Re: [PATCH v3 2/2] Protected O_CREAT open in sticky directories
From: Salvatore Mesoraca
Date: Thu Nov 30 2017 - 09:40:15 EST
2017-11-27 1:26 GMT+01:00 Solar Designer <solar@xxxxxxxxxxxx>:
> On Fri, Nov 24, 2017 at 12:43:47PM +0100, Salvatore Mesoraca wrote:
> > 2017-11-24 11:53 GMT+01:00 David Laight <David.Laight@xxxxxxxxxx>:
> > > From: Alan Cox
> > >> Sent: 22 November 2017 16:52
> > >>
> > >> On Wed, 22 Nov 2017 09:01:46 +0100 Salvatore Mesoraca <s.mesoraca16@xxxxxxxxx> wrote:
> > >>
> > >> > Disallows O_CREAT open missing the O_EXCL flag, in world or
> > >> > group writable directories, even if the file doesn't exist yet.
> > >> > With few exceptions (e.g. shared lock files based on flock())
>
> Why would "shared lock files based on flock()" need O_CREAT without
> O_EXCL? Where specifically are they currently used that way?

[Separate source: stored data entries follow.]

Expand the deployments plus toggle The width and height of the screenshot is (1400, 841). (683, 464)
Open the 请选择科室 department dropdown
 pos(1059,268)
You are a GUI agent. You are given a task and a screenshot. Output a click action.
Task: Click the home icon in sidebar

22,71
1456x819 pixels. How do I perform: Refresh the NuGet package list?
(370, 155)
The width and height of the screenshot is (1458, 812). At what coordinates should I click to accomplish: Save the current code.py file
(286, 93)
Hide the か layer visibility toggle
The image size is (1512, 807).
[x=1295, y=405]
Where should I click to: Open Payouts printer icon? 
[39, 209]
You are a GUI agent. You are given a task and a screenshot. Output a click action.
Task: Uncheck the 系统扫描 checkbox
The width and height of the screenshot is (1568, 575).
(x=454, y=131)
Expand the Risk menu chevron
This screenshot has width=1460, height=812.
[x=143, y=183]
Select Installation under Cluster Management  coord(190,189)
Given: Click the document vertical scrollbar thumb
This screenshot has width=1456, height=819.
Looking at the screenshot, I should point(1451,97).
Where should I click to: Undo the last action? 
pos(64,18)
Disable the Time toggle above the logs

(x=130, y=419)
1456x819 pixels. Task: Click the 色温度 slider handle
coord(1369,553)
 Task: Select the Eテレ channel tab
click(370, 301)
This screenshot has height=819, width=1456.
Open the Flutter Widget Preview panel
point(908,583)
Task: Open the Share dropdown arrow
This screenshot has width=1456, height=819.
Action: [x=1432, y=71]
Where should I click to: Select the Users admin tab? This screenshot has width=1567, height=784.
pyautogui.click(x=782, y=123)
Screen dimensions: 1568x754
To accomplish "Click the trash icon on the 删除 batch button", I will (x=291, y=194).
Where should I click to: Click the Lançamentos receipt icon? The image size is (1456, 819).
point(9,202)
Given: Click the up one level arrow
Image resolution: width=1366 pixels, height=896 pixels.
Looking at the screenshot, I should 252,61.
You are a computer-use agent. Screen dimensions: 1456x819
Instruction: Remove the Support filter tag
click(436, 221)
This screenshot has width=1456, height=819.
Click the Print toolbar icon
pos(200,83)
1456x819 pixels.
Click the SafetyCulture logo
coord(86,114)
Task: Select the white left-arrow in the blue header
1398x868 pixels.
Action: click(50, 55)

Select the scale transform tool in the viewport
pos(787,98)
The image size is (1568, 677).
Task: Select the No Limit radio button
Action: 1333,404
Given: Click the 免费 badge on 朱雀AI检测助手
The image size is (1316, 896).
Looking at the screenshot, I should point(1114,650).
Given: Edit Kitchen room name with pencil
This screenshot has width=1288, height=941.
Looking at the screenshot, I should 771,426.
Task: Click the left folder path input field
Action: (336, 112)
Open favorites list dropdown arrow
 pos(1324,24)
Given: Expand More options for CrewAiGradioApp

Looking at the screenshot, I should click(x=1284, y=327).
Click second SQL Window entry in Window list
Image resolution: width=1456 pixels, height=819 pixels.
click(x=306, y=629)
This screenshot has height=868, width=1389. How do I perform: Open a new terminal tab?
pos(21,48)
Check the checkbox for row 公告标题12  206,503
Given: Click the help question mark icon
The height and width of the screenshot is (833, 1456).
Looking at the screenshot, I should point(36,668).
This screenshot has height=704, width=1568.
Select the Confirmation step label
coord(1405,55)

I don't think that they *need* to act like this, but this is how
util-linux's flock(1) currently works.
And it doesn't seem an unreasonable behavior from their perspective,
so maybe other programs do that too.
I was citing that case just to make it clear that, if someone gets
a warning because of flock(1), they shouldn't be worried about it.
That behavior can be certainly avoided, but of course it isn't a
security problem per se.
> If a program does
> that, we could want to find out and revise it (if O_CREAT|O_EXCL fails,
> retry without these to open the existing file, then flock() either way).
Yes, this would probably be the best thing to do, good idea.